From Training to Transformation: A Case in Practice
One recent partnership with a university is a clear example. What began as a brief to deliver specific training quickly became a broader conversation. It became evident that:
- The training needed to include everyone, not just a few key staff.
- The organisational structures and processes had to align with the behaviours the training encouraged.
- The case for change had to be clear so students and staff alike could understand why it mattered.
Simply delivering a “training solution” would have missed the point. The real value came from taking a whole-system view – aligning leadership, systems, and skill-building to embed a safer culture from the inside out.
Our Safer Cultures Change Roadmap
In response, we’ve developed a phased change management framework – a roadmap that helps organisations move from intention to real-world change. We work collaboratively to:
- Assess where you are now
- Identify what’s already working
- Pinpoint the gaps that could undermine your good intentions
- Map a realistic and sustainable journey to embed a truly safer culture
This isn’t a one-size-fits-all process. It’s a practical, grounded approach that helps organisations navigate complexity and avoid common pitfalls.
Why Safer Cultures Matter: The Business Case
Safer Cultures aren’t just morally right, they’re strategically smart. The evidence is clear:
- Staff retention improves when people feel psychologically safe. Gallup reports that employees who feel safe and respected are 27% more likely to stay.
- Attracting talent becomes easier, especially for younger generations who expect inclusion, safety, and wellbeing as standard.
- Risk is reduced. Safer cultures mean issues are spotted and addressed early, before they escalate into crises.

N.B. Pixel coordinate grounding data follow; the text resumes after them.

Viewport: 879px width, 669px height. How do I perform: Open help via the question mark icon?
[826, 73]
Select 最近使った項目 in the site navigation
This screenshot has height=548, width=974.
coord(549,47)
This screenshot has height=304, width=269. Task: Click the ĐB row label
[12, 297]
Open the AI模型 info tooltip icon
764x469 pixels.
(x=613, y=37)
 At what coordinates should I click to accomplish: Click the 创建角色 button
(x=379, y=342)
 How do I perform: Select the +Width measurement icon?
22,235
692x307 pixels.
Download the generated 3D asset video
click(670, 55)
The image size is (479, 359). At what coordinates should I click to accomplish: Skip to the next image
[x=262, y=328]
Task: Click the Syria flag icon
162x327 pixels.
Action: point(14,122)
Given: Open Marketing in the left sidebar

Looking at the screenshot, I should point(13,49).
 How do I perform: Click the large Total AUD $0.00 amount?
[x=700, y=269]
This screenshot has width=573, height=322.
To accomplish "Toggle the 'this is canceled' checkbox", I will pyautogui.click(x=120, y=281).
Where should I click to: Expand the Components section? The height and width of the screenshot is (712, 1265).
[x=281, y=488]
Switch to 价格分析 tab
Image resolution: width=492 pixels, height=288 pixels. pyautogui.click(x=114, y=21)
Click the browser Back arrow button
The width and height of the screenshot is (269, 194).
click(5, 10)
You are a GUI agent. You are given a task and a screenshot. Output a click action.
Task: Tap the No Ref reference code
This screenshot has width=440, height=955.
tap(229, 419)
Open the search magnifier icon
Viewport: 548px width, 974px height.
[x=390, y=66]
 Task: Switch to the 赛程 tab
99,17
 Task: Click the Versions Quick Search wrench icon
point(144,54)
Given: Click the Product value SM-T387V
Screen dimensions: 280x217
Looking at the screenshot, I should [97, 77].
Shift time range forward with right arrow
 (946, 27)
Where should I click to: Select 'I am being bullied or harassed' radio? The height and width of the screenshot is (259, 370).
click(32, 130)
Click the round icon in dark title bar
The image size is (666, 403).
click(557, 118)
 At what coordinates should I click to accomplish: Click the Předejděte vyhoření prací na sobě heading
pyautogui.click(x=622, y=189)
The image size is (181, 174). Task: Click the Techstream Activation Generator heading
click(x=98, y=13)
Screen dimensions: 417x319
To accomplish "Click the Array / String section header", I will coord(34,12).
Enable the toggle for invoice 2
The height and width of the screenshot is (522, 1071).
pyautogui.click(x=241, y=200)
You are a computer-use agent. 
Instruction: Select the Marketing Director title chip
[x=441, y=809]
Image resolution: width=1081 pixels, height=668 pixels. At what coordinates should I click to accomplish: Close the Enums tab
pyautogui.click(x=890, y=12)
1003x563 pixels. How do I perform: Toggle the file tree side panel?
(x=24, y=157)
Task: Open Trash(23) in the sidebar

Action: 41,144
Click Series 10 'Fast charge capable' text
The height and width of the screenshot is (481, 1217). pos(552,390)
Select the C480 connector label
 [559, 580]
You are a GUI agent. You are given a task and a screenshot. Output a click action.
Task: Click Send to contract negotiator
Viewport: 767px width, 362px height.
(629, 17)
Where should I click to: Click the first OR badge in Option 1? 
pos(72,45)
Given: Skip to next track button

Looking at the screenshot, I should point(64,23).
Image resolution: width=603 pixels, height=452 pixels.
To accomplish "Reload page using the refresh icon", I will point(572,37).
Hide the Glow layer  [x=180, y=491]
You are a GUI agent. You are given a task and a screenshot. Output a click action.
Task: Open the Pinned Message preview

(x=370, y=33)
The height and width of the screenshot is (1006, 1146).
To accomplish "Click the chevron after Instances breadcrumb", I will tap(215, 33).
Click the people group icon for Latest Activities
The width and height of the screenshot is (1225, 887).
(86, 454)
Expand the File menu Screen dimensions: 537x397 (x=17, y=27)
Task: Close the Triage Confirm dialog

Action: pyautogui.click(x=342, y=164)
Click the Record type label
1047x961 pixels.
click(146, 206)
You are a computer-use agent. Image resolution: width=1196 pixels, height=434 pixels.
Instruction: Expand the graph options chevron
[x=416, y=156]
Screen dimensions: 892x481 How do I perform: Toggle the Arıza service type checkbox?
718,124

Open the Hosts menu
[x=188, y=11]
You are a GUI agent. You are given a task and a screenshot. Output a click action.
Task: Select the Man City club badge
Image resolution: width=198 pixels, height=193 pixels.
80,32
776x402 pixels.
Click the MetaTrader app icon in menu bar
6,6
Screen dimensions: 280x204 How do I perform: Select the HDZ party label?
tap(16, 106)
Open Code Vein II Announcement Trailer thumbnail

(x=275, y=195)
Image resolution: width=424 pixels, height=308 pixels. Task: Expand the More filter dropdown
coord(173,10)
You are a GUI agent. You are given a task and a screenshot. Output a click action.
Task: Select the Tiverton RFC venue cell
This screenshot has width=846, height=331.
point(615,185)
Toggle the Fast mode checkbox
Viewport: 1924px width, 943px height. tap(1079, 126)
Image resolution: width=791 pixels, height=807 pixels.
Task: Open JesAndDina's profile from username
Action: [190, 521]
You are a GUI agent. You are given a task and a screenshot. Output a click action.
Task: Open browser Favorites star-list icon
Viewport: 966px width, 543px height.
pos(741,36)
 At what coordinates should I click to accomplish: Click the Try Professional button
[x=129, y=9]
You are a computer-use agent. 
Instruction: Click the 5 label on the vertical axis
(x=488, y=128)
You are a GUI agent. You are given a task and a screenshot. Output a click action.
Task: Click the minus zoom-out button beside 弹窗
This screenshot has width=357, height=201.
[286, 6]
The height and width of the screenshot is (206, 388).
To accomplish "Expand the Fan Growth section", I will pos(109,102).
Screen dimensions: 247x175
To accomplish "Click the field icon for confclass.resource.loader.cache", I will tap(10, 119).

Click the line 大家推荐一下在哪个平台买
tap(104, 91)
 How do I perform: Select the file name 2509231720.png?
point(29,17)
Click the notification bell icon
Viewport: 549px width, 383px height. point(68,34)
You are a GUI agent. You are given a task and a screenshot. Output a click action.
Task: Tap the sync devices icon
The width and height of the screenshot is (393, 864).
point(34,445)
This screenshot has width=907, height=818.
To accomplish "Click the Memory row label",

- Organisational performance is linked to culture. Research shows that companies with strong ethical cultures outperform peers in key performance metrics.
Final Thought: Culture Is Built Every Day
You can’t outsource culture. You can’t tick-box your way to safety. And you certainly can’t expect change by focusing on parts of the system in isolation.
The organisations who succeed are those who understand that building a safer culture is a change process, not a checklist.
So yes, knowing what “good” looks like matters. But getting there takes more than vision. It takes real, aligned action across people, systems, and mindset.
If you’re ready to move beyond training and policies toward true transformation, we’re here to help walk that journey with you.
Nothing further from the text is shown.